Ben Werther, a veteran of Siebel, Microsoft, and Greenplum, founded Platfora in 2011 with $5.7 million in funding⁸ from venture capitalists led by Andreesen Horowitz. The company emerged from stealth mode in October 2012 and closed⁹ a $20 million “B” round shortly thereafter. The company raised¹⁰ an additional $38 million in March 2014. (Author’s note: on July 21, 2016, cloud-based software vendor Workday announced plans to acquire Platfora for an undisclosed amount.)

Platfora offers an end-to-end data warehousing and BI platform that runs on an edge cluster next to Hadoop. Platfora Server is a distributed in-memory engine; it operates on copies of the data extracted from Hadoop.

Before end users work with the data, an administrator defines structured Platfora datasets from source data. In addition to defining data structure, the administrator defines access permissions for the dataset.

End users, who work from a browser interface, work with the defined datasets to specify a view of the data they need. Platfora translates these requests into MapReduce or Spark jobs, submits them for execution, and writes the results back to HDFS in Platfora’s proprietary file format. It also retains a copy of the view locally on disk and registers metadata about the view in a catalog.

Platfora presents a user-friendly interface that is accessible to a business user. As the user explores and analyzes the data, Platfora generates in-memory queries against the local copy of the view. If the data to be queried exceeds available memory in the Platfora cluster, the query spills to disk or fails.

For the most part, Platfora works only with data already loaded into Hadoop; it has a limited capability to pull small datasets from other sources. Platfora works with most Hadoop distributions; it can use data stored in HDFS, Hive, MapR FS, uploaded files and also with Amazon Web Services’ S3 file system.

Insight-as-a-Service

Many executives are frustrated by what they perceive as a lack of responsiveness and poor service quality from their IT organization. Motivated by a need for speed, they seek out services that can immediately provide them with the performance metrics and insight they desire.

In the past, bypassing the IT organization was difficult because IT physically controlled all of the data. Today, with many business processes delivered through hosted services and Software-as-a-Service, a considerable amount of data already resides in the cloud. Moreover, as functional leaders increasingly control technology spend, they effectively “own” the data.

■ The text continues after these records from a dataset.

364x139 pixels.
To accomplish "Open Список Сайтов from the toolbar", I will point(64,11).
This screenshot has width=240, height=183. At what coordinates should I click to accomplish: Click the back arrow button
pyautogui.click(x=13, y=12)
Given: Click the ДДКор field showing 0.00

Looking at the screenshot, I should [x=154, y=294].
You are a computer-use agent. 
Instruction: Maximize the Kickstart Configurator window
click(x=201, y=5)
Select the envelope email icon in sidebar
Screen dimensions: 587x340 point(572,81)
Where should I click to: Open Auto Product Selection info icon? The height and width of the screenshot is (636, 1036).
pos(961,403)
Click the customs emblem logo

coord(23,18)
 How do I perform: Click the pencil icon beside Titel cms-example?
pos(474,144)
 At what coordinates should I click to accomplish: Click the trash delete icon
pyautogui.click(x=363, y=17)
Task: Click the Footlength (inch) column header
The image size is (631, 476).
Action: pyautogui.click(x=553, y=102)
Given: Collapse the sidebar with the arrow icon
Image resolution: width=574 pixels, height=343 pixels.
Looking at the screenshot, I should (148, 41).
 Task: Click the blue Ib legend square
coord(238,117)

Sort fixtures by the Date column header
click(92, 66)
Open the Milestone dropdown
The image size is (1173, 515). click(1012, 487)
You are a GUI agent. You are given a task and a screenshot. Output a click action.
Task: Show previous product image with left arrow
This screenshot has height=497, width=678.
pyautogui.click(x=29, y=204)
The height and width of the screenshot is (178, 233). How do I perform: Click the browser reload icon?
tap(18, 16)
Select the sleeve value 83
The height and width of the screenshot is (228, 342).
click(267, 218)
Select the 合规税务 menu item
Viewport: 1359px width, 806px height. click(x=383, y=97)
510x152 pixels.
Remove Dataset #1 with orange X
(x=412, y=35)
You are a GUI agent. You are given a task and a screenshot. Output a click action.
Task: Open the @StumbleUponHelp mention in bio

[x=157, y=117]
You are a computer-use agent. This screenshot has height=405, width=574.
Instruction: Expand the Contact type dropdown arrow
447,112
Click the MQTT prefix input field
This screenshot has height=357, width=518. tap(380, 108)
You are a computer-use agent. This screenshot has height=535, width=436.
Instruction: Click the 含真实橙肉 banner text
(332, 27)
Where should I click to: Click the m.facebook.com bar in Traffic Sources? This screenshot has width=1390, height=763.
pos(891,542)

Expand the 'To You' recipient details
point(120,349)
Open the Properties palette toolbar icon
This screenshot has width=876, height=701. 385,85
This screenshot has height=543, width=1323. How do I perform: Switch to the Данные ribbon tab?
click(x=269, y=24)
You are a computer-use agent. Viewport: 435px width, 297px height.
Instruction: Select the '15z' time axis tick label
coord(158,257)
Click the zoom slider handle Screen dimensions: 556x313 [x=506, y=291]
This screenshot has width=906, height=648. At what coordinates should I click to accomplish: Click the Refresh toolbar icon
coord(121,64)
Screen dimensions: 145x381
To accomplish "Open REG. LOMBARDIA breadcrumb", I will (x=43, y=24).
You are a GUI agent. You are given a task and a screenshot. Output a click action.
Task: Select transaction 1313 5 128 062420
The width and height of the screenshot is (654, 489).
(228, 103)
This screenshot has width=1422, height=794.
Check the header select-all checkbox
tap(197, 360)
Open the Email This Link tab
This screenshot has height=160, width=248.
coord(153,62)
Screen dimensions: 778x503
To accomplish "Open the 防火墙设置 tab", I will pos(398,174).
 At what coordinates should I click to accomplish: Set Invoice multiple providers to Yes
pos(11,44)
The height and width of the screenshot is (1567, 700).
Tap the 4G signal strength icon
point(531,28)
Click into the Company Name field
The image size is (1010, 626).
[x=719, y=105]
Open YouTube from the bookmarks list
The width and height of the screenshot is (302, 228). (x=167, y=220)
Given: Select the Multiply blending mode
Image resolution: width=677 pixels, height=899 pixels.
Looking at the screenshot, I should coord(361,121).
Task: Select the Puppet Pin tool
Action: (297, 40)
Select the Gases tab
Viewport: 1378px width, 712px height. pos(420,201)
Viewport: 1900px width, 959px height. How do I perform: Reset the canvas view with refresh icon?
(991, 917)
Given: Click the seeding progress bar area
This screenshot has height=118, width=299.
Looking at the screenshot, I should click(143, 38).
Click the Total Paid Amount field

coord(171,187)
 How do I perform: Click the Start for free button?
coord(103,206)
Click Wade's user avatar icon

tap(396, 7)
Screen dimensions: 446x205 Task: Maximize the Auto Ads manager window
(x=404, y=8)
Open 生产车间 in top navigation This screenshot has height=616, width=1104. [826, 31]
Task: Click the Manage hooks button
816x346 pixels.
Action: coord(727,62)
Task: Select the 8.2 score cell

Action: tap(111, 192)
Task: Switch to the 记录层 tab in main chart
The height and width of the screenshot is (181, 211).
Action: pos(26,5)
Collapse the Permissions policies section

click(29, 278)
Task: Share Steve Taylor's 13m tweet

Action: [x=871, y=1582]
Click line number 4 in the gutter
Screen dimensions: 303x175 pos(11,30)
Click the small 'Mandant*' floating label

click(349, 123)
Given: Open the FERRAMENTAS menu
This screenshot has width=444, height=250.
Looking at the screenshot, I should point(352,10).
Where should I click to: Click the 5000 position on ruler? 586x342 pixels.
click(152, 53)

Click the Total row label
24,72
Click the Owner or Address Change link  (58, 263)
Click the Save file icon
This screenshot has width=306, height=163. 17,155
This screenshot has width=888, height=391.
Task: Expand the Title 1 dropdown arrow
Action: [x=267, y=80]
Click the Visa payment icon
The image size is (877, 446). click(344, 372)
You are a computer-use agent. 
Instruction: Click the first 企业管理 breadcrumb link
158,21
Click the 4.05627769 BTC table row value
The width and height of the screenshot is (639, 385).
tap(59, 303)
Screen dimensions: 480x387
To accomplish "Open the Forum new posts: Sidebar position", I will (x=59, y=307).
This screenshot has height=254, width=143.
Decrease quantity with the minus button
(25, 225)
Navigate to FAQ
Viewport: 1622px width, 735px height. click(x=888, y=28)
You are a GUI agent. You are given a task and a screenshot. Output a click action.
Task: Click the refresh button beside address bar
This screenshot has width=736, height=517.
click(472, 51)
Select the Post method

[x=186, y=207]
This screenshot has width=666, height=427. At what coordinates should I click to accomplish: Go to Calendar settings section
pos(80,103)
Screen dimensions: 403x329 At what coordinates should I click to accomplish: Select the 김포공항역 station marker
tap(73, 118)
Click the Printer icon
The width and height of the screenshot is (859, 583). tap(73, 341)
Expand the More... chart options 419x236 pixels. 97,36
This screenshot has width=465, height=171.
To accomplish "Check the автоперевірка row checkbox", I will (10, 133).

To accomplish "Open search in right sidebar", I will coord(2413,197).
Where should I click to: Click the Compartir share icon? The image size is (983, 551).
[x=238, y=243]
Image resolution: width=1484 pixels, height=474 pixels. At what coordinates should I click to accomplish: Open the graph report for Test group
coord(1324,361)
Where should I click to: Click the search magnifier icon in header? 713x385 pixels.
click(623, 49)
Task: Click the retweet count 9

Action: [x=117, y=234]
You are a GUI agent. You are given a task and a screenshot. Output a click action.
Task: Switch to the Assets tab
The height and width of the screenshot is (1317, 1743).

Vendors with pre-packaged cloud-based solutions address the needs of these executives. One such vendor, Domo, demonstrates the power of the insight-as-a-service concept.

Domo, a startup located in Salt Lake City, Utah, takes a radically different approach to BI. Instead of promoting another set of tools, Domo positions itself as a management solution for busy executives frustrated by the delays and limitations of conventional BI tools. Domo provides these executives with the means to completely bypass IT bottlenecks with a packaged cloud-based Software-as-Service delivery model.

Josh James, a successful entrepreneur, founded the company in 2010. James co-founded Omniture, a successful web analytics startup, in 1996, and led the company through a successful $1.8 billion sale of the company to Adobe Systems in 2009. In late 2010, James acquired a small company offering visualization software and renamed the combined entity Domo. With ample capital—$484 million in eight rounds from 45 investors, including Andreessen Horowitz, Fidelity Investments, Jeff Bezos, Morgan Stanley, and T. Rowe Price—Domo remained in stealth mode for almost five years, developing and improving its offering.

A company operating in stealth mode does not disclose information about its product or service to the public; it does this so potential competitors cannot anticipate its offering and to allow sufficient time to develop a marketable product. The company may disclose information to investors or consultants, but only under strictly enforced nondisclosure agreement. Since they do no marketing, companies operating in stealth mode rarely have revenue or customers, so a company may need substantial funding to remain in stealth mode for an extended period.

Domo emerged¹¹ from stealth mode in April 2015 with a highly developed product. Around a core of standard BI functions (including queries, reports, dashboards, and alerts), Domo offers pre-built role-based and industry-based solutions and apps designed for decision support. The user-facing capabilities operate on a modified MPP columnar database running on Amazon Web Services.¹²

Domo has also pre-built more than 350 connectors to data sources to expedite data integration. This library of connectors includes the most widely used databases and applications; for marketing alone, there are 51 connectors, including Adobe Analytics, Facebook, Google AdWords, HubSpot, IBM Digital Analytics, Klout, Marketo, Salesforce, SurveyMonkey, Twitter, Webtrends, YouTube, and many others.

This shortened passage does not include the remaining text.